Personal information
- Full name: Bert Herbert Frank Holmes
- Date of birth: 27 September 1924
- Place of birth: Norwich, England
- Date of death: November 2003 (aged 79)
- Place of death: Norwich, England
- Position: Centre-half

Senior career*
- Years: Team / Apps / (Gls)
- Norman Old Boys
- Gothic
- 1947–1956: Norwich City / 58 / (1)
- 1956–1957: Chelmsford City / 6 / (0)
- Clacton Town

= Bert Holmes =

English association football player

Bert Herbert Frank Holmes (27 September 1924 — November 2003) was an English footballer who played as a centre half.

==Career==
Bert Holmes signed for hometown club Norwich City in 1947, following stints playing football for local clubs Norman Old Boys and Gothic. Holmes made 58 Football League appearances, scoring once, during his time at the club in a 4–2 win against Torquay United in 1954.
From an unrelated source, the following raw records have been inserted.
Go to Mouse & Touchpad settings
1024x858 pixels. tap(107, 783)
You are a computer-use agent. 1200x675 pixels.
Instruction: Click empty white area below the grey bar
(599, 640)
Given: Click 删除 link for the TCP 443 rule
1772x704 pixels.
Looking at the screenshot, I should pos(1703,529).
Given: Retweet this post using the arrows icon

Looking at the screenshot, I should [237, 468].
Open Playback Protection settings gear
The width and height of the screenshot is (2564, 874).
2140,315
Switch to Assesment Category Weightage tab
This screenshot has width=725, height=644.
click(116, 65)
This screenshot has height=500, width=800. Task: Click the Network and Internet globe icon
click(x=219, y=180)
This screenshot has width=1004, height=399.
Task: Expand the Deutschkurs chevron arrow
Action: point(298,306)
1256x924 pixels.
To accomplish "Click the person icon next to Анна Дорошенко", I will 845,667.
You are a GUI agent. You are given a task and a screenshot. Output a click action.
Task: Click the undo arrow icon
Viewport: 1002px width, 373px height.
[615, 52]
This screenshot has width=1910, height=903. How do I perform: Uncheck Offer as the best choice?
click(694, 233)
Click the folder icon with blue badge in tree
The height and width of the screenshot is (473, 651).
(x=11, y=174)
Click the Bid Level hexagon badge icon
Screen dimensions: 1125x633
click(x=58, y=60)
Holmes later said “My goal came at Torquay in 1954. During the week I was asked to play Centre Forward in the regular 1st team versus Reserves practice match. Billy Furness instructed me to ‘put myself about a bit’. I did exactly that against Foulkes and Lewis, scoring two goals. I was named in the twelve to travel to Torquay. The pitch was deep in mud and the manager, Norman Low, told me I was playing at Number 9. We won 4-2 and I scored from 30 odd yards, although I could easily have cleared the stand with the same shot”

Recalling the times he played for Norwich City at Carrow Road, Holmes said “When you played at Carrow Road, with 30,000 people singing for you, singing ‘On the ball City’, it made you stand tall and always give your best”.

In 1956 Holmes signed for Chelmsford City, where he spent two seasons before moving to Clacton Town.